#### Task requirements:
- A) In the page excerpt about preparing for the unexpected, swap "out of the blue" for "without warning" and write out the part that opens with the words containing "Be prepared for" and closes with "of emergency lockdown.".
- B) Render this sentence from the page excerpt about preparing for the unexpected in Spanish: "Mentally preparing for an event such as that might involve a combination of what we already know and what we don’t yet know."

One of the worst and most challenging aspects of being hit by the unexpected is just that, the problem, issue or setback is  – unexpected – and it could be the very unexpectedness of the event that has knocked you for six.

So, how can you plan for the unplanned or expect the unexpected? How can you be mentally prepared?

Be prepared for anything

Many emergencies come hurtling out of the blue. A topical example is the appearance of the coronavirus. At the beginning of 2020, it seemed to be like the beginning of just about any other year. Then the first cases of Coronavirus were diagnosed – and by springtime, the whole country was in a state of emergency lockdown.

Mentally preparing for an event such as that might involve a combination of what we already know and what we don’t yet know.

In October, Metro newspaper suggested how its readers might mentally prepare for a second lockdown. Stripping out those themes relating specifically to the coronavirus, the essence of that advice was to:

  • learn the lessons from any past emergencies or crises you have experienced – what worked well and what didn’t work so well, and what you did to make that difference;
  • take comfort and reassurance in familiar things – the known knowns – like your home, and establish a routine for getting through each day;
  • look after your physical wellbeing, recognise that as one of the foundations of your mental wellbeing. So, exercise and spend at least some time outdoors away from the house; and
  • tackle the anxiety cycle by defining those things you will be looking forward to once the crisis or emergency has passed and remind yourself that you have survived previous disasters – and will overcome the current one, too.


From the specific case of your mental preparedness – or otherwise – for the pandemic, it is possible to widen your understanding towards a more philosophical perspective.

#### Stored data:

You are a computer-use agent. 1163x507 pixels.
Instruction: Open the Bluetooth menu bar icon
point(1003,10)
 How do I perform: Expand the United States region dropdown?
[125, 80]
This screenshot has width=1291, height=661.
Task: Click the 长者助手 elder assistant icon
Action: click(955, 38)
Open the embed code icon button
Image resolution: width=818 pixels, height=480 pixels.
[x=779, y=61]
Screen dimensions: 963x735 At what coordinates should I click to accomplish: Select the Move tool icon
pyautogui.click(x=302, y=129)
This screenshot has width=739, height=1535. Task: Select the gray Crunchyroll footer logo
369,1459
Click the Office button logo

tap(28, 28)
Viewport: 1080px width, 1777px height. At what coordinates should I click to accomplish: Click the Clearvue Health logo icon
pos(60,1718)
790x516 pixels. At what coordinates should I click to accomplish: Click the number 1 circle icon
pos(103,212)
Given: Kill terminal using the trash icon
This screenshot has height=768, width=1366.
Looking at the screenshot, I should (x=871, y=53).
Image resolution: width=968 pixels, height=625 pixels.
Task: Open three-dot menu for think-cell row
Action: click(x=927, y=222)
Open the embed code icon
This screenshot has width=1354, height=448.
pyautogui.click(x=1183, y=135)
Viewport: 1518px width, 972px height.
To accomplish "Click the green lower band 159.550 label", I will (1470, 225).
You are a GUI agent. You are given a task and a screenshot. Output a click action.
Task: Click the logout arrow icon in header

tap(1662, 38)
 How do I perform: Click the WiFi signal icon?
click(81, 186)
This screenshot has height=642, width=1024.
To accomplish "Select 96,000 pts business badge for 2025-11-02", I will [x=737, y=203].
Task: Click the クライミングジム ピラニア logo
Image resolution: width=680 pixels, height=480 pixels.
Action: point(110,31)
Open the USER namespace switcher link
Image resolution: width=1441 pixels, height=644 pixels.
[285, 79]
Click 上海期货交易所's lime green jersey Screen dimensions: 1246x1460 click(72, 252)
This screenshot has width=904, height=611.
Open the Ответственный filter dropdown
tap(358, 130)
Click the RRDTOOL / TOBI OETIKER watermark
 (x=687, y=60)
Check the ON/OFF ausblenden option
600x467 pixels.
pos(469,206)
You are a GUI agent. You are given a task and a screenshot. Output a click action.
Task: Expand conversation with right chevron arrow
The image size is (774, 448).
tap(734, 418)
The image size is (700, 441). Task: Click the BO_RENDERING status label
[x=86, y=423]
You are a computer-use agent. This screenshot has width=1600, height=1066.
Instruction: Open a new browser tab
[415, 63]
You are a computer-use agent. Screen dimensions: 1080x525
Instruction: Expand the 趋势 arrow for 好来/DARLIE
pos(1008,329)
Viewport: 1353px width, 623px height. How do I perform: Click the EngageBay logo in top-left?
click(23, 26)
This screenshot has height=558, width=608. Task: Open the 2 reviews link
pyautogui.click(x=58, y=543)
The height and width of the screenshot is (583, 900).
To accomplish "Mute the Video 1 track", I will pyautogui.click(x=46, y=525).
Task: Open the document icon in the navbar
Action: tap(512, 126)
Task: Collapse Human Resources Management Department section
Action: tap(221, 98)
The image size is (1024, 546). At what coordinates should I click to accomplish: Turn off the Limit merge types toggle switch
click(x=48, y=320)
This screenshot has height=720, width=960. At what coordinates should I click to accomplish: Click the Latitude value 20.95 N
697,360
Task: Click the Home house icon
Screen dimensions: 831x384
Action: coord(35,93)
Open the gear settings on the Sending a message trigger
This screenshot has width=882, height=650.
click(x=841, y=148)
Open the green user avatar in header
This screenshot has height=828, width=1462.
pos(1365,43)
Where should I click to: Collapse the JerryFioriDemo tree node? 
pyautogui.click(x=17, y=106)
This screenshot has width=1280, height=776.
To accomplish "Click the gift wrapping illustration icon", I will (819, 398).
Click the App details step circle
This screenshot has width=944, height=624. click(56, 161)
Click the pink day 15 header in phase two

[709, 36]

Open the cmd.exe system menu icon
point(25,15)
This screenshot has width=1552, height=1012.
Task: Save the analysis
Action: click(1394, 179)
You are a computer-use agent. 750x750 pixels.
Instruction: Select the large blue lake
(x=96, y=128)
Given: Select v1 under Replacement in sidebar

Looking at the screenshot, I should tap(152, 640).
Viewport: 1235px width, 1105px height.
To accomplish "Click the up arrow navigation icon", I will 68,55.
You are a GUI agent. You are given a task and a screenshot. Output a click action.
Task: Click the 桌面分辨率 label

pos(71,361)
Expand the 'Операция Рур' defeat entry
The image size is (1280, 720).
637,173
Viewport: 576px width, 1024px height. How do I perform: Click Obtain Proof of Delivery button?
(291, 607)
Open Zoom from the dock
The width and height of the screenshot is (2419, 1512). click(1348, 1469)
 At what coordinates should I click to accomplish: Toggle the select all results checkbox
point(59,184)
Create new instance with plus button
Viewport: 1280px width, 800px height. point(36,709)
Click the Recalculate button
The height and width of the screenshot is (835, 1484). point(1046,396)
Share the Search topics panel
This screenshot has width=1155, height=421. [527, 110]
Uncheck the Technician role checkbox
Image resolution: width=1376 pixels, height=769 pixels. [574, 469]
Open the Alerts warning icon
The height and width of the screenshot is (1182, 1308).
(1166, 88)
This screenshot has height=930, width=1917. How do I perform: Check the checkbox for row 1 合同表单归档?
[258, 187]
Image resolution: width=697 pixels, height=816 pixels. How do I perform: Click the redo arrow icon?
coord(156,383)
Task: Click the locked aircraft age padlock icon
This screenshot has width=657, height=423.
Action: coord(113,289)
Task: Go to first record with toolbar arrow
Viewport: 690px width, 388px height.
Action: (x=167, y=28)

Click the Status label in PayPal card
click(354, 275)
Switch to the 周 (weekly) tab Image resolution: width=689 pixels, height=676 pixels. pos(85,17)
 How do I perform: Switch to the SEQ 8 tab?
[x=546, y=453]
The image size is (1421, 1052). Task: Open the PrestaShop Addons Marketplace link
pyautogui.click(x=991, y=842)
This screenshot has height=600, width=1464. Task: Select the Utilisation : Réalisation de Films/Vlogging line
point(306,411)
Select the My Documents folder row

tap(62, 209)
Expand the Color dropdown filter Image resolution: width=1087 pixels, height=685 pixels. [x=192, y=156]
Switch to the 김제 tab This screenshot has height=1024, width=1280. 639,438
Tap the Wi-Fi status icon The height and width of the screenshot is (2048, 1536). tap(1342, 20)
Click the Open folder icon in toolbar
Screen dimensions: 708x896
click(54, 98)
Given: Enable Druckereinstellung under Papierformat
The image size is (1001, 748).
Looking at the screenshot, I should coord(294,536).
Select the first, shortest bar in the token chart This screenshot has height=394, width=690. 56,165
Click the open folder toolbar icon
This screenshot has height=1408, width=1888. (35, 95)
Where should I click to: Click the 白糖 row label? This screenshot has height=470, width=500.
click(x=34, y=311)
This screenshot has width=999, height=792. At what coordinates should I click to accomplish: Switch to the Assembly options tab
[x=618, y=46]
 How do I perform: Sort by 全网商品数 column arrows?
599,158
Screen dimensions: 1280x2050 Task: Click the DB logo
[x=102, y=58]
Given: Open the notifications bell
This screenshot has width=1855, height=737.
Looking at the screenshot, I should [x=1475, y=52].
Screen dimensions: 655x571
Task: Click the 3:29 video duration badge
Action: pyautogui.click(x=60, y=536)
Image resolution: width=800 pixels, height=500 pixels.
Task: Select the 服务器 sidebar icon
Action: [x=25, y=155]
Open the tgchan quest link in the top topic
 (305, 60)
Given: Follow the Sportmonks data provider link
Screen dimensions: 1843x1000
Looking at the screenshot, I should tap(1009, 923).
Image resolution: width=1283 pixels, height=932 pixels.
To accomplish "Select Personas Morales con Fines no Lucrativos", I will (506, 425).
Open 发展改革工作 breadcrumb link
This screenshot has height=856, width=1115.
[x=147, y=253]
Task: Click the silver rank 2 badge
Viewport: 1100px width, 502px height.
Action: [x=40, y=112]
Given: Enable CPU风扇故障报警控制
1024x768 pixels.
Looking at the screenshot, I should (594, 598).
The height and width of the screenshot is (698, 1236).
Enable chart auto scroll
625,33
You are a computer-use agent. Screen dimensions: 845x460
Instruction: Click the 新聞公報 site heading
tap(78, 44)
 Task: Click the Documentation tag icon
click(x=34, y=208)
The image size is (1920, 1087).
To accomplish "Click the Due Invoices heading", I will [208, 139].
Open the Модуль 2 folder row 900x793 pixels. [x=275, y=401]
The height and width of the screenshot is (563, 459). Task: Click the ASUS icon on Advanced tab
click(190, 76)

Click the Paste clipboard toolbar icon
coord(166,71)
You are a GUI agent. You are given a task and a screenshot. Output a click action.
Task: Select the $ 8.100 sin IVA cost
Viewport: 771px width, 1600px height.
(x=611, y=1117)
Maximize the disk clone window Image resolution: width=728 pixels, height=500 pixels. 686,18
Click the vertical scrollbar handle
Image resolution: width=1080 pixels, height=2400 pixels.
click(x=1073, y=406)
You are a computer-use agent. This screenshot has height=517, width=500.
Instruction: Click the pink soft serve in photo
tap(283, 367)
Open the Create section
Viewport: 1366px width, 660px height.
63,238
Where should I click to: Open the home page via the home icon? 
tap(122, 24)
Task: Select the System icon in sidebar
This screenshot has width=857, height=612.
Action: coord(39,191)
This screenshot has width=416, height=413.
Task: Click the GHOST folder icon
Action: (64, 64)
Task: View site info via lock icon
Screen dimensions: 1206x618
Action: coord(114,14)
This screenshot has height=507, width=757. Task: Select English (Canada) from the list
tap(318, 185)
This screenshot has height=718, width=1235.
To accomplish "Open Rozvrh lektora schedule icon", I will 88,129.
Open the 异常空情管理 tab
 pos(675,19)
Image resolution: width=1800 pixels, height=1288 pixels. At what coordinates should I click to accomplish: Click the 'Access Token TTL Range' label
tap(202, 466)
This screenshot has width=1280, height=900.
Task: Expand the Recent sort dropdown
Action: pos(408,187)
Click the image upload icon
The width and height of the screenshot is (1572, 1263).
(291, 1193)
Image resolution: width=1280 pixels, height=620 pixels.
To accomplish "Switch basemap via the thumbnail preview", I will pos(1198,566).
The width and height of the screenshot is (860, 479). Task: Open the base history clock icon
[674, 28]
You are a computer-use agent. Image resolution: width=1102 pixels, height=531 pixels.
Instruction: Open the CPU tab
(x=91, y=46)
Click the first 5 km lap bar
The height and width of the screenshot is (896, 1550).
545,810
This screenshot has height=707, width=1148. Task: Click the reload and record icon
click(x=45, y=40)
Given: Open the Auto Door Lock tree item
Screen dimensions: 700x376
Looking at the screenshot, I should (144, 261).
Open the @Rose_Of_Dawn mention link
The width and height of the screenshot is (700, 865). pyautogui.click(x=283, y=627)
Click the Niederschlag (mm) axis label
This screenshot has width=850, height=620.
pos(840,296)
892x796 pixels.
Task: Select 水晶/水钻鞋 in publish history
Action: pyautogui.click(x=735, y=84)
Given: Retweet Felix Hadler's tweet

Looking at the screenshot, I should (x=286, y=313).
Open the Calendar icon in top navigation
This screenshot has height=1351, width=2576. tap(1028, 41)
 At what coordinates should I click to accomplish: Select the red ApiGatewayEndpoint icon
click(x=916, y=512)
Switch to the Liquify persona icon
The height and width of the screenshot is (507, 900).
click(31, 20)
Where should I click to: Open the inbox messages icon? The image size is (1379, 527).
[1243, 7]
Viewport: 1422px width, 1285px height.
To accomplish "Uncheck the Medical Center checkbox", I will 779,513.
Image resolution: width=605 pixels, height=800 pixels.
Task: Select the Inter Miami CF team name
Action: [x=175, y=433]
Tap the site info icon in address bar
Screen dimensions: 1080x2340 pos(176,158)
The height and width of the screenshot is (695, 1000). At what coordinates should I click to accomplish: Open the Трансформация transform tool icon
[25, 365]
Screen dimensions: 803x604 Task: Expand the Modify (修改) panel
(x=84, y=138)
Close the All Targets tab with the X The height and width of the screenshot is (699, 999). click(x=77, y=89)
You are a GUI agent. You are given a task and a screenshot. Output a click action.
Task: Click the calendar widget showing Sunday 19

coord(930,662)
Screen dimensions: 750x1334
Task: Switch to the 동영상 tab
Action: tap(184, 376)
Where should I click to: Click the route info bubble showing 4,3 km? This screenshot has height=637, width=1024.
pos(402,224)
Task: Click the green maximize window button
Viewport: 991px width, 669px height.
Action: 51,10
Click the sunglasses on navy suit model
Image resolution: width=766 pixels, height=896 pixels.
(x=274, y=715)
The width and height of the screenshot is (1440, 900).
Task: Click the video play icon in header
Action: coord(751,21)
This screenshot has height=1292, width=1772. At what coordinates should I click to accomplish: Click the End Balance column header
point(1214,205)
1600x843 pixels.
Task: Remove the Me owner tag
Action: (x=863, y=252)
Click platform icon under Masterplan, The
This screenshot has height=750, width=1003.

#### Outputs for the tasks:
- A)
Be prepared for anything

Many emergencies come hurtling without warning. A topical example is the appearance of the coronavirus. At the beginning of 2020, it seemed to be like the beginning of just about any other year. Then the first cases of Coronavirus were diagnosed – and by springtime, the whole country was in a state of emergency lockdown.

- B) Prepararse mentalmente para un acontecimiento como ese podría implicar una combinación de lo que ya sabemos y lo que aún no sabemos.